Le 17 juin en début de soirée, Jean Moulin est avisé que deux officiers demandent à lui parler. Le préfet monte revêtir son uniforme, avant de retrouver dans son bureau les officiers de l’armée d’occupation, qui l’invitent à les suivre pour rejoindre le général commandant la place. Ils exigent de lui de contresigner un protocole reconnaissant la responsabilité des tirailleurs sénégalais du 26e régiment dans les massacres, les viols et mutilations de femmes et d’enfants perpétrés au nord de Chartres.

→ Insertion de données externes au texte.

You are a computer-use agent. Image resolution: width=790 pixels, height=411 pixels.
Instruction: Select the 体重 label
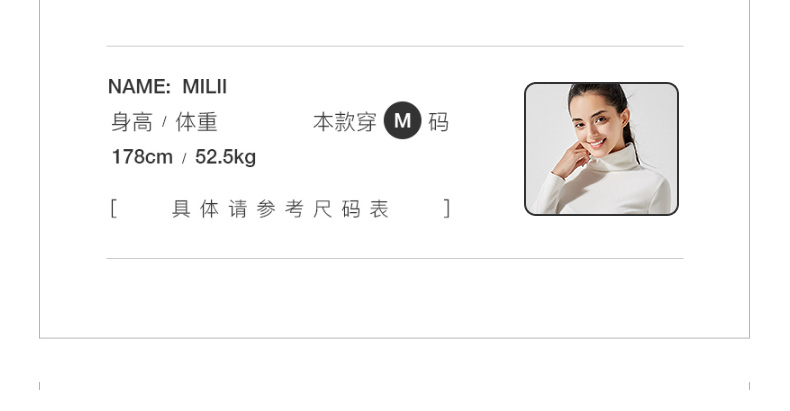pos(196,122)
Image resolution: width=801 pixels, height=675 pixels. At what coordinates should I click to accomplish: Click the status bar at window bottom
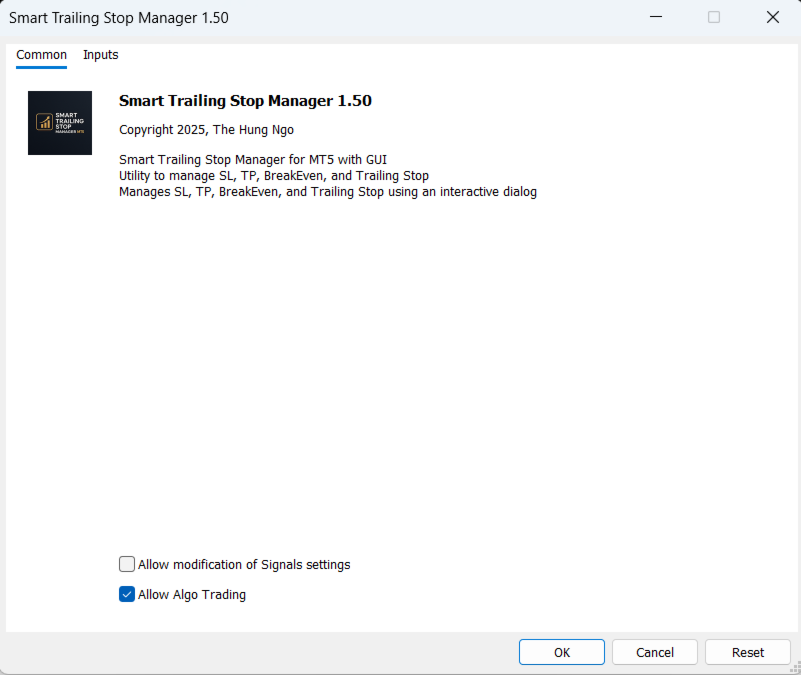click(x=400, y=668)
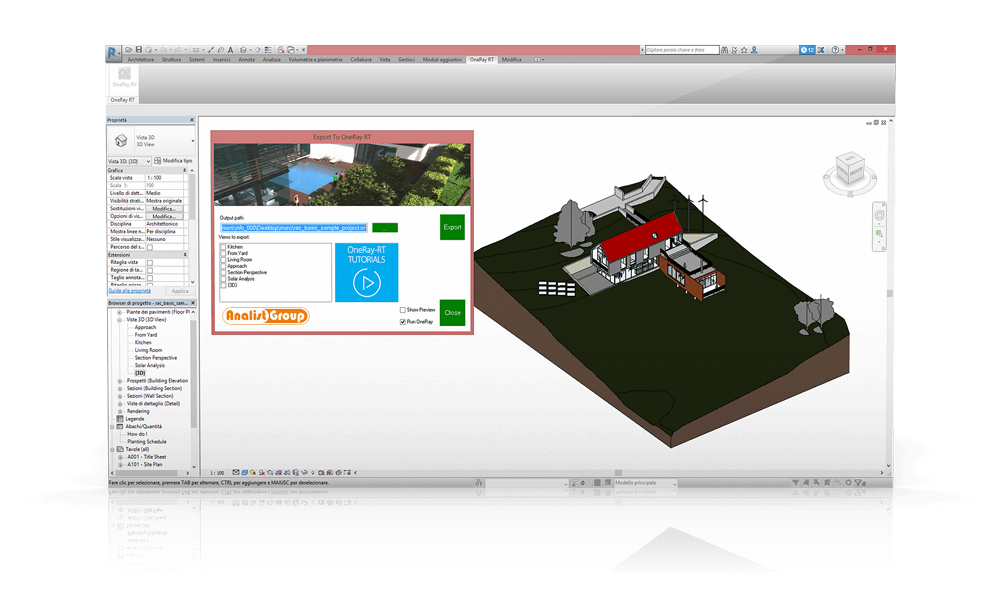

En réalité, ces civils ont été victimes d’obus à la gare de La Taye et mitraillés par l’aviation, mais l’occupant entend justifier les expéditions punitives à l’encontre des tirailleurs sénégalais depuis le début de l’invasion : refus de laisser enterrer les morts, blessés achevés, pourchassés dans des « battues » et fusillés. Le préfet est conduit dans une maison où il est rudoyé, mais il persiste dans son refus de cautionner l’ignominie.
Cette résistance met en rage les tortionnaires qui le frappent à coup de crosse et de botte, l’étranglent et le cinglent avec une laisse, avant de lui imposer la vue des cadavres et de l’enfermer avec un corps mutilé. Au bout de sept heures de ce cauchemar, ils l’encellulent avec un tirailleur et lui lancent : « Comme nous connaissons maintenant votre amour pour les nègres, nous avons pensé vous faire plaisir en vous permettant de coucher avec l’un d’eux ».
Ce geste d’honneur patriotique s’inscrit dans son combat antifasciste. Le préfet d’Eure-et-Loir résiste aux exactions et à l’idéologie raciste, antisémite et homophobe des nazis. Pourquoi le préfet tente-t-il de se donner la mort le 17 juin 1940, au moment où – mais il l’ignore – Pétain demande l’armistice ? Humilié, épuisé par des jours sans sommeil, de tension et de découragement face à la débâcle, Jean Moulin a anticipé cette échappatoire préférable au déshonneur d’une capitulation morale. Se saisissant d’un morceau de verre brisé, il se tranche la gorge. Ses tortionnaires le retrouvent gisant dans son sang, la gorge béante. Soigné, il témoigne des sévices subis, mettant l’occupant dans l’embarras, avant de reprendre son service préfectoral. Le préfet d’Eure-et-Loir ne rapporte qu’en passant l’un des « rares incidents » depuis l’entrée des troupes allemandes, mais il rédige son journal de ces événements tragiques de juin à Chartres, arrêtant son récit des événements au 18 juin, et le laisse à sa sœur. Laure le publie après la Libération en choisissant le titre de Premier Combat, qui en fait, la veille de l’Appel, l’acte de naissance de la Résistance, accompli par son unificateur.
Pierre Allorant, Jean Moulin. Le préfet de la Résistance, Calype, « Destins », septembre 2024.